Reproduce the records below, switching every occurrence of "Open" to "Launch" and leaving all else unchanged.
** Start of Input material **
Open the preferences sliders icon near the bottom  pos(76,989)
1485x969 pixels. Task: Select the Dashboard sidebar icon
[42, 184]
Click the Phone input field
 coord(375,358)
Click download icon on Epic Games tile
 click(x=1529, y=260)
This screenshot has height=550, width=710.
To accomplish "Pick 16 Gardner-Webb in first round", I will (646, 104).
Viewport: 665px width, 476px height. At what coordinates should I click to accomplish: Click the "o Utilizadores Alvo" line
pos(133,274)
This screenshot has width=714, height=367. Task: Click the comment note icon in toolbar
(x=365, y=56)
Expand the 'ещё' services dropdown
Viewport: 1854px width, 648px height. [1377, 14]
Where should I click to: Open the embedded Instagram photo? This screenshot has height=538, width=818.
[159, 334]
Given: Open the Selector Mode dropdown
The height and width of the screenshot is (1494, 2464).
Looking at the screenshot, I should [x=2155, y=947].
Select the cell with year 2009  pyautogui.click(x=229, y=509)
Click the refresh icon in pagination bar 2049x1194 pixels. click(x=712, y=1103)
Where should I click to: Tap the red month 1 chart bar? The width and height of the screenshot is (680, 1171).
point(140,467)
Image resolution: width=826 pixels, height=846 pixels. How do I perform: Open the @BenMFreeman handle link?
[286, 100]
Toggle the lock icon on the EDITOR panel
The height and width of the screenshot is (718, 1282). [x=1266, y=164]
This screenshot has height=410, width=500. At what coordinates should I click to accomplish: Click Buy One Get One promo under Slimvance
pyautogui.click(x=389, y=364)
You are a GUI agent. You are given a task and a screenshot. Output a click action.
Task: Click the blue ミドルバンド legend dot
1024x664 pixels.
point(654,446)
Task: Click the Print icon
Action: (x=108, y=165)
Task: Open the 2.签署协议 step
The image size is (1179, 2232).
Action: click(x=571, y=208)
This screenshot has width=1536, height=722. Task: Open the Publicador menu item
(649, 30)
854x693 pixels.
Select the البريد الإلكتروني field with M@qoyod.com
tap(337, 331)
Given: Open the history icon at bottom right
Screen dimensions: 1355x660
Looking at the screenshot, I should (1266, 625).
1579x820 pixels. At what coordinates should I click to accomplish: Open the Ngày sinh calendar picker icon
** End of Input material **
— Problem solution —
Launch the preferences sliders icon near the bottom  pos(76,989)
1485x969 pixels. Task: Select the Dashboard sidebar icon
[42, 184]
Click the Phone input field
 coord(375,358)
Click download icon on Epic Games tile
 click(x=1529, y=260)
This screenshot has height=550, width=710.
To accomplish "Pick 16 Gardner-Webb in first round", I will (646, 104).
Viewport: 665px width, 476px height. At what coordinates should I click to accomplish: Click the "o Utilizadores Alvo" line
pos(133,274)
This screenshot has width=714, height=367. Task: Click the comment note icon in toolbar
(x=365, y=56)
Expand the 'ещё' services dropdown
Viewport: 1854px width, 648px height. [1377, 14]
Where should I click to: Launch the embedded Instagram photo? This screenshot has height=538, width=818.
[159, 334]
Given: Launch the Selector Mode dropdown
The height and width of the screenshot is (1494, 2464).
Looking at the screenshot, I should [x=2155, y=947].
Select the cell with year 2009  pyautogui.click(x=229, y=509)
Click the refresh icon in pagination bar 2049x1194 pixels. click(x=712, y=1103)
Where should I click to: Tap the red month 1 chart bar? The width and height of the screenshot is (680, 1171).
point(140,467)
Image resolution: width=826 pixels, height=846 pixels. How do I perform: Launch the @BenMFreeman handle link?
[286, 100]
Toggle the lock icon on the EDITOR panel
The height and width of the screenshot is (718, 1282). [x=1266, y=164]
This screenshot has height=410, width=500. At what coordinates should I click to accomplish: Click Buy One Get One promo under Slimvance
pyautogui.click(x=389, y=364)
You are a GUI agent. You are given a task and a screenshot. Output a click action.
Task: Click the blue ミドルバンド legend dot
1024x664 pixels.
point(654,446)
Task: Click the Print icon
Action: (x=108, y=165)
Task: Launch the 2.签署协议 step
The image size is (1179, 2232).
Action: click(x=571, y=208)
This screenshot has width=1536, height=722. Task: Launch the Publicador menu item
(649, 30)
854x693 pixels.
Select the البريد الإلكتروني field with M@qoyod.com
tap(337, 331)
Given: Launch the history icon at bottom right
Screen dimensions: 1355x660
Looking at the screenshot, I should (1266, 625).
1579x820 pixels. At what coordinates should I click to accomplish: Launch the Ngày sinh calendar picker icon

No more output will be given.